Over the years, the financial losses at PM mounted, reaching $25,000 a day. For all Ingersoll’s planning, PM was never really on solid ground. It was undercapitalized (“Between the high resolve to create a new kind of newspaper and reality, there was a gap ten million dollars wide,” Ingersoll wrote later), and never managed to hire as many reporters, editors, and photographers as Ingersoll would have liked. It was also overpriced, so it never really caught on among the city’s blue-collar readers whose issues it trumpeted. Though PM could be for the working class, it would never really be of the working class.

I hope Daly didn't write the brainless headline for this story, because in spite of his (and CJR's) tendency to celebrate this failed rich man's idea of what 'the 99%' would relate to, Daly does include some reasons why PM was as stupid as 'smart' urban voices can often be. ('The 99%' were reading The Daily News, I expect, just as poor people were listening to the Grand Ole Opry and not Woody Guthrie, in those days.) Stupid in the sense Orwell meant when he said that there were some things only intellectuals could believe - no ordinary person could be so stupid.
The stain of pro-Stalinism that colored PM is acknowledged in passing, but at least acknowledged. The radical-chic silliness of men like Field and Ingersoll is noted, though little is made of it. (The item about these guys seeing the same psychiatrist - a sure sign that their 'left' politics were a working out of what we would today called, uh, 'issues' - is priceless.) I also appreciated the very rare observation that the left-wing witch-hunting that went on during the war years rehearsed the right-wing variety that followed. This is still something orthodox academics and journalists refuse to investigate. Bob Taft and other Republicans were routinely labeled pro-Nazi in those days, without supposedly fair-minded liberals turning a hair, but when lefties started getting the same treatment as Stalin started exporting his terror, panties bunched up all over the republic of letters. It wasn't some right-winger, but the independent radical Dwight Macdonald who had the most fun with the way PM's staffers, Lerner in particular, demonized 'little guys' while pretending to be on their side. Look up the editorial cartoons by Dr. Seuss from those days. His hate-mongering against ordinary Germans makes the most extreme anti-Moslem elements in our chattering classes look tame.
The romanticism attached to PM, I.F. Stone, and other such old lefties obscures the failures of their careers. They were too mesmerized by their emotional political beliefs to see the world plain. The Soviet experiment collapsed after great cost in human lives. FDR's New Deal legacy still lives, but is under more ferocious attack than ever since that era. The most powerful ideas in the world today are Asian consumerist capitalism and fundamentalist Islam - not at all what 'progressives' thought the world would be like in the 21st century.

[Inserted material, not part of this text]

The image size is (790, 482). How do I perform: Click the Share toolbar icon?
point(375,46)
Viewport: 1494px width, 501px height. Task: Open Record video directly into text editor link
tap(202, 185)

CJR should run a story - but I doubt it will, given the presence of Victor Navasky in its management - on a petition signed by a huge number of writers, artists, and journalists around the time PM, with all its attendent illusions, was being founded. The petition ridiculed the very idea, spread by those wicked right-wingers, that the Soviet Union and Hitler's Germany could ever become allied. A roster of still-illustrious names, it was published in The Nation on the week that the Hitler-Stalin pact was signed. As a metaphor for what 'progressives' are really fighting for, as opposed to what they think they are fighting for, you could hardly find better.

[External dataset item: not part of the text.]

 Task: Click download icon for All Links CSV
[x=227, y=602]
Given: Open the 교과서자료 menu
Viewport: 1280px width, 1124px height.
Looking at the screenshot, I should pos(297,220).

#1 Posted by Mark Richard, CJR on Wed 25 Jan 2012 at 12:48 PM
Very nice piece. However, my basic question remains "where is our Marshall Field?" Until at least one such angel donor appears, progressive metro news weeklies like mine can never hope to compete head-to-head with traditional news publications in our own markets - let alone go daily or scale up to the national level. Much more to say on this topic, but I'll demur for the moment.
Jason Pramas
Editor/Publisher
Open Media Boston
www.openmediaboston.org
#2 Posted by Jason Pramas, CJR on Wed 25 Jan 2012 at 06:13 PM
Your modern day "Marshall Field" is George Soros - the richest man in Manhattan - who's palatial residence curiously escaped the ire of the "99%" during their "March on Millionaires" field trip from the OWS Hissy Fit.

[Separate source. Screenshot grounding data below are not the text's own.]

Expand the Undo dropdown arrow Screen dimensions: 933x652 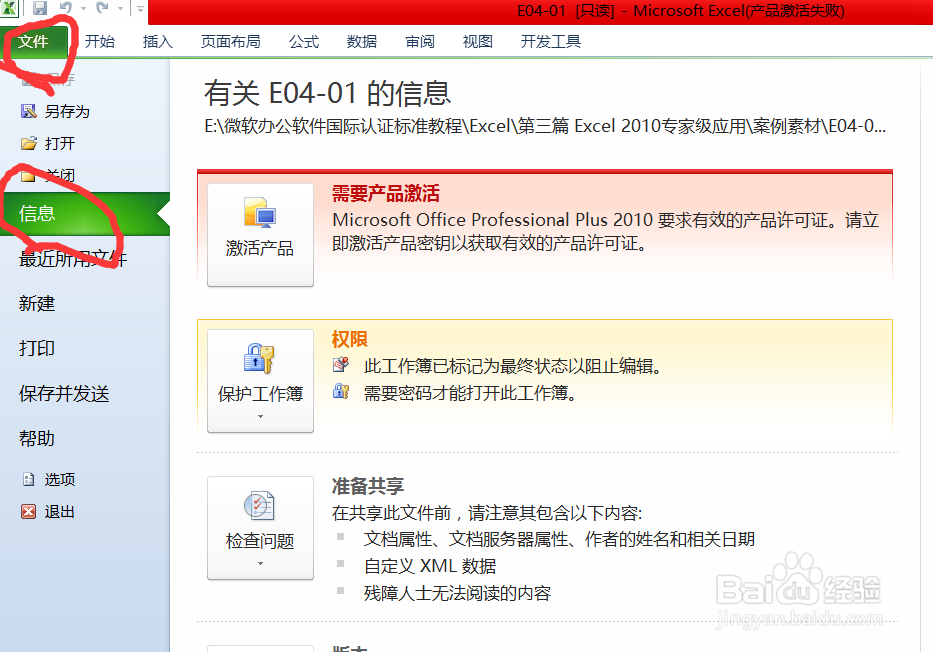pyautogui.click(x=83, y=9)
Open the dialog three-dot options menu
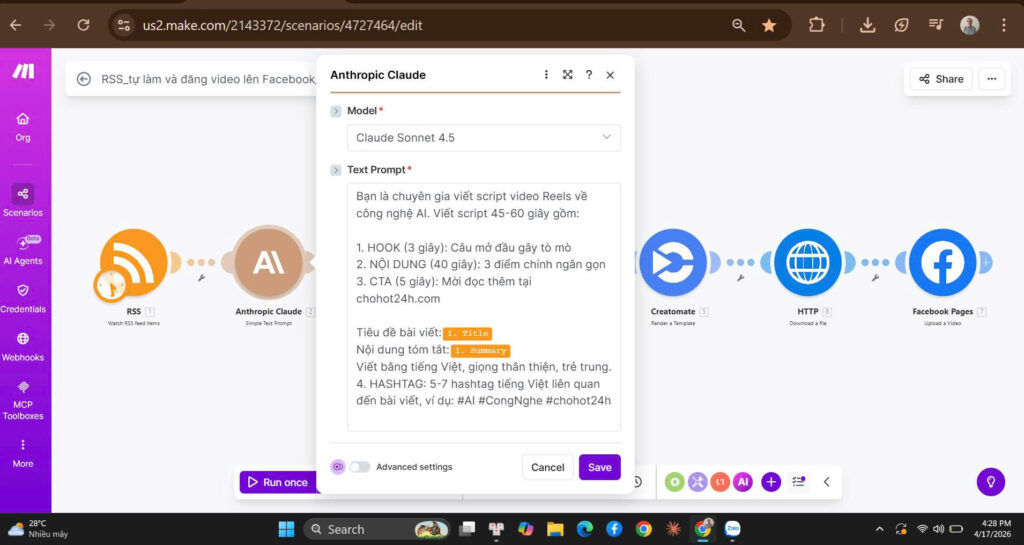Viewport: 1024px width, 545px height. coord(546,75)
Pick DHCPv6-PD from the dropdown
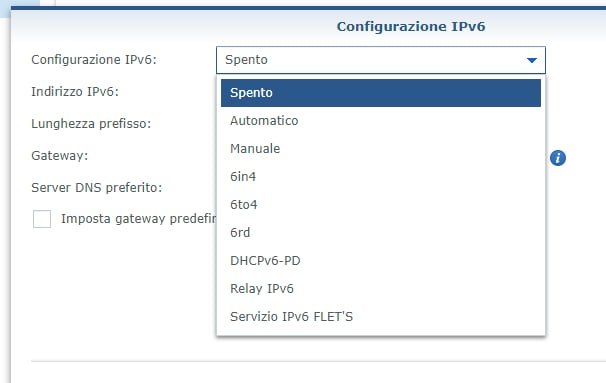The image size is (606, 383). click(381, 260)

#3 Posted by padikiller, CJR on Wed 25 Jan 2012 at 08:48 PM
Well I can assure padikiller that contemporary foundations - whatever their general political direction - are fully professionalized enterprises run by program officers within established areas of interest. One cannot just walk in, proclaim political agreement with the leader or leaders of the foundation, and walk out with carts full of cash. In any case, only a small percentage of American foundations fund news media production in the US proper. Of those, a tiny number would currently consider funding a publication like mine specifically on account of our progressive editorial stance - and some of those only fund within their city or region, further limiting the field. Soros' constellation of foundations would not be among them based on my most recent review of their funding initiatives.
#4 Posted by Jason Pramas, CJR on Wed 25 Jan 2012 at 10:06 PM
Alas, there are not many Marshal Fields. In fact, it bears remembering: Field himself got cold feet and closed his wallet. All of which underscores the deeper point -- that PM never found a sustainable business model.
That search continues, and I wish all the seekers well.
#5 Posted by Chris Daly, CJR on Thu 26 Jan 2012 at 10:36 AM
What was The Guardian newspaper, published in NY? Chopped liver? It was also a wonderous paper, covering national and global news with a multi-ethnic staff of reporters. Published from 1948-1992. Probably more of the 99% among its readership than PM...
#6 Posted by Lisa Vives, CJR on Thu 26 Jan 2012 at 12:26 PM
My Dad had me pick up PM everyday at the newsstand. He also had me buy The Sun and The World-Telegram ("and make sure you get the Wall Street Final" edition to have the closing prices, not the 2:00PM ticker). PM had the best maps of the war situation...I still remember them.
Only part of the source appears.